Visual Effects Master Ray Harryhausen Has Died At 92

Stop-motion effects pioneer Ray Harryhausen died today, with his passing confirmed by his family. The filmmaker, who retired from features in 1981, leaves behind a relatively small but incalculably influential body of work. In films produced between 1955 and 1981 his stop-motion animated skeletons, dinosaurs, and other beasts almost universally became icons of sci-fi and fantasy filmmaking. Though he hasn't worked in features for over thirty years, echoes of his work continue to resound today.

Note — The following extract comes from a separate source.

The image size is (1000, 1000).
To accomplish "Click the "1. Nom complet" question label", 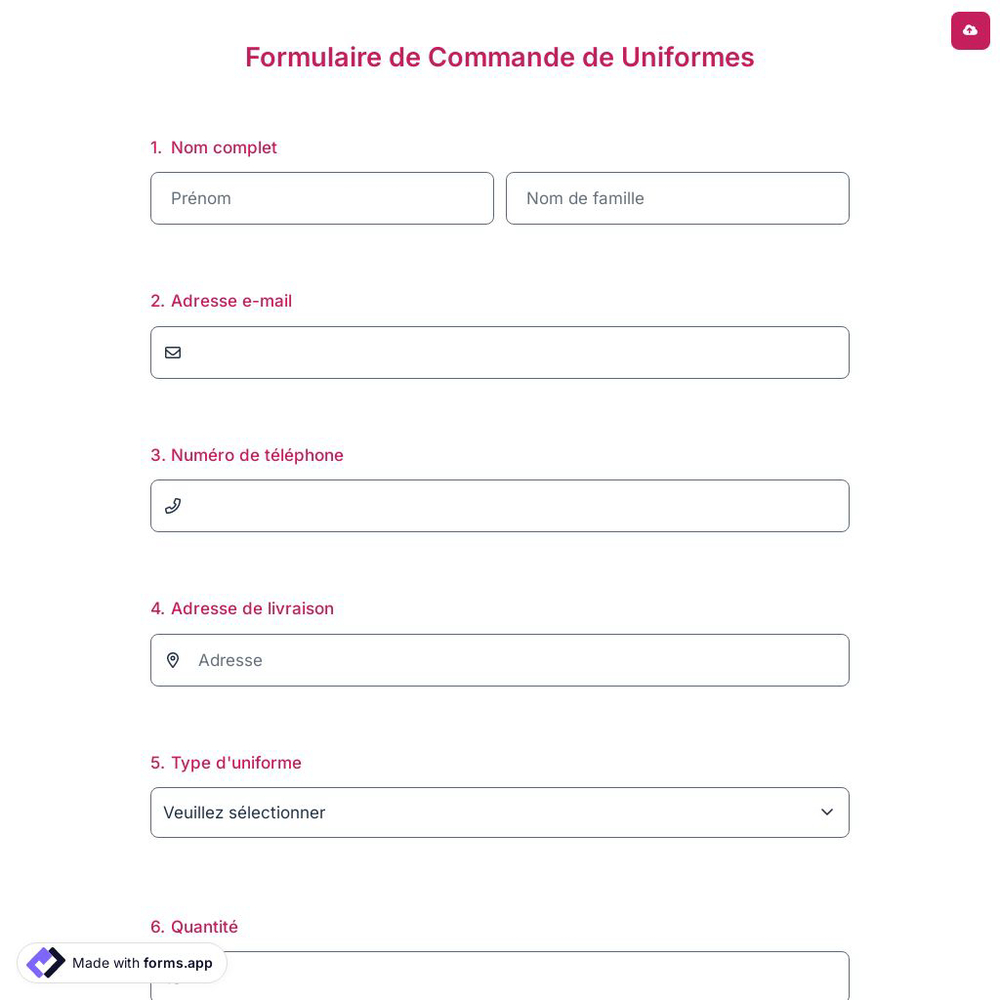I will click(213, 147).
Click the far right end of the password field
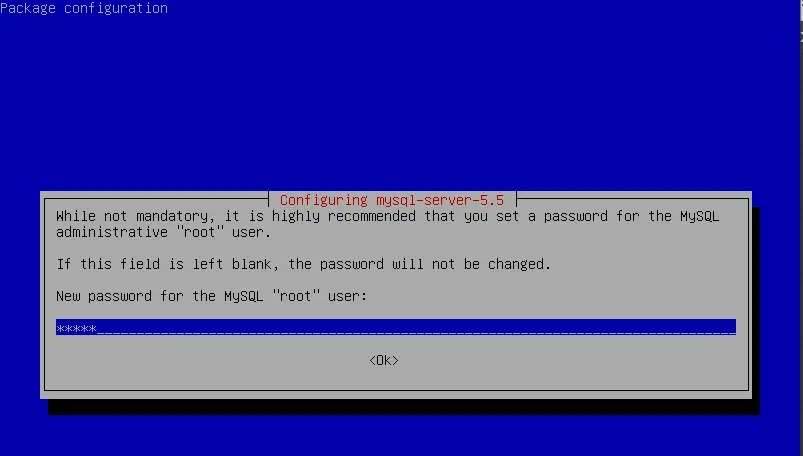 coord(730,327)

I can't say my experience with Harryhausen's work is any more unique than that of most of our readers. I grew up watching his mastery on television thanks to airings of films such as It Came From Beneath the Sea, The 7th Voyage of Sinbad, and Jason and the Argonauts. Doesn't take long for a six-year old boy to fall in love with animated fighting skeletons, but unlike many other childhood attractions, I was only more impressed with Harryhausen's work as I got older. I was so taken with his work that his name was all I needed to spur me into the theater for Clash of the Titans in 1981, for which he animated the Kraken and other creatures. That would turn out to be his last major feature work.

You could say that Harryhausen's influence was limited to film fans, but some of those fans turned out to be people like Steven Spielberg, George Lucas, Joe Dante, and Sam Raimi. Lucas once said "without Ray Harryhausen, there would likely have been no Star Wars."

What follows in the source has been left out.